**COSA DEVI FARE**
a) Indica quale carica ricopre Stefano Rimondi secondo il brano sui tagli alla sanità.
b) Prosegui il brano sui tagli alla sanità a partire dalla sua ultima frase.

**BRANO SCELTO**
■ ■ ■ ■

Le imprese biomedicali lanciano l'allarme sui tagli al Ssn. «Altri 4 miliardi di tagli alla Sanità - ha dichiarato Stefano Rimondi, Presidente di Assobiomedica, in occasione della VII Conferenza Nazionale sui Dispositivi Medici, che si svolgerà oggi e domani a Roma - segnerebbero la fine dell'universalismo del nostro Servizio sanitario. Se la Legge di Stabilità darà incarico alle regioni di risparmiare questa cifra non si riuscirà a garantire servizi e prestazioni di qualità ai cittadini».

«Già le spending review degli anni passati - continua Rimondi - hanno portato a un progressivo impoverimento del nostro Servizio sanitario in termini di qualità e sicurezza delle prestazioni. Lo dimostrano anche i dati sconfortanti che Cittadinanzattiva-Tribunale per i diritti del malato ha pubblicato recentemente e presenterà domani alla Conferenza Nazionale sui Dispositivi Medici. È ancor più scoraggiante constatare poi che poco è stato fatto per eliminare sprechi e inefficienze sia a livello nazionale che regionale. Si tratta di sacche da cui si potrebbero recuperare risorse da reinvestire nell'innovazione tecnologica, nella qualità delle prestazioni e in una crescita sostenibile».

■ ■ ■ ■

**ESTRATTO DEI DATI**
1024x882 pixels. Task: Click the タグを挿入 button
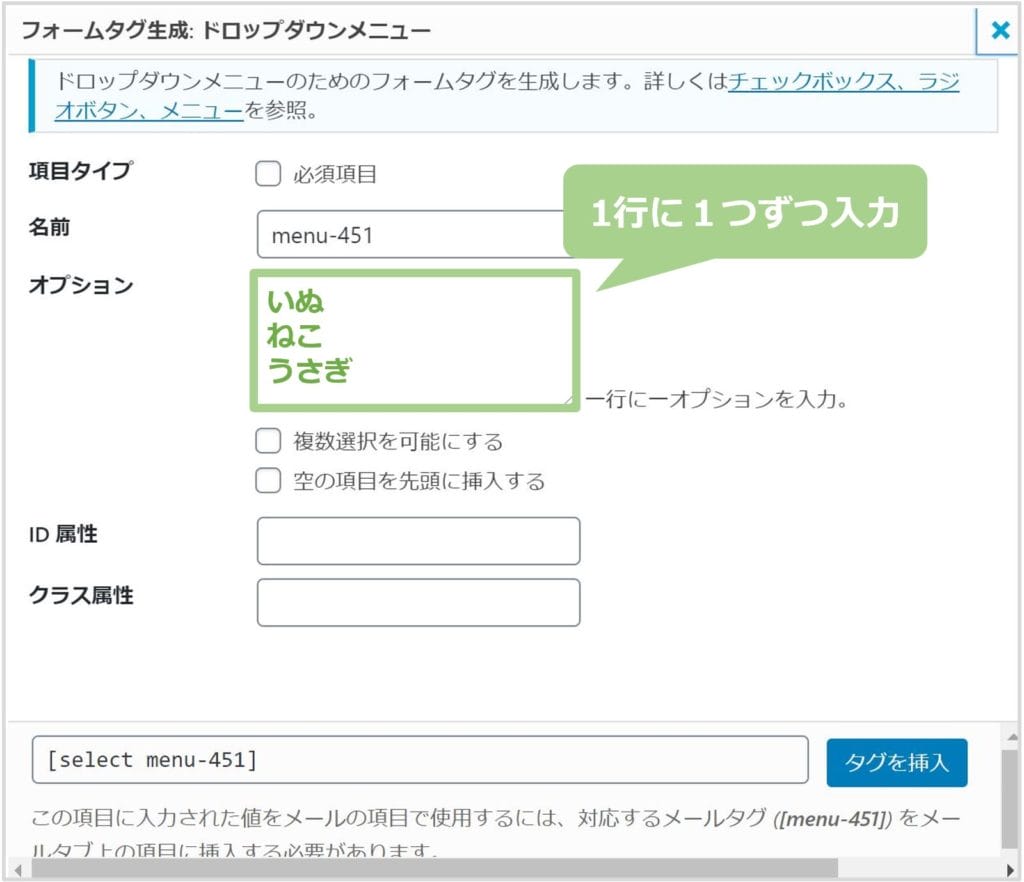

■ ■ ■ ■

**ESERCIZI RISOLTI**
a) È presidente di Assobiomedica.

b)
«Si pensa invece a ridurre il budget per la Sanità in modo lineare, ridimensionando gli investimenti in servizi e apparecchiature mediche innovative, quando la spesa in dispositivi medici rappresenta solo il 5,1% del Fondo sanitario nazionale. Questo non significa tagliare gli sprechi con politiche mirate, ma limitare ai cittadini l'accesso a cure di qualità. I nostri ospedali - ha concluso Rimondi - si stanno impoverendo a causa di politiche di acquisto orientate principalmente al risparmio, che valutano prevalentemente il prezzo più basso nella scelta dei dispositivi medici. Questo atteggiamento ha portato nel 2013 a un calo della domanda, registrato dalle nostre imprese, di circa il 4% sia dal pubblico (-3%) che dal privato (-5,8%) e del 11% negli ultimi quattro anni. Si tratta di un dato poco incoraggiante che dimostra come il Servizio sanitario nazionale stia progressivamente rinunciando a investire in moderne tecnologie, impoverendo di conseguenza il livello delle prestazioni diagnostiche e terapeutiche erogate ai cittadini».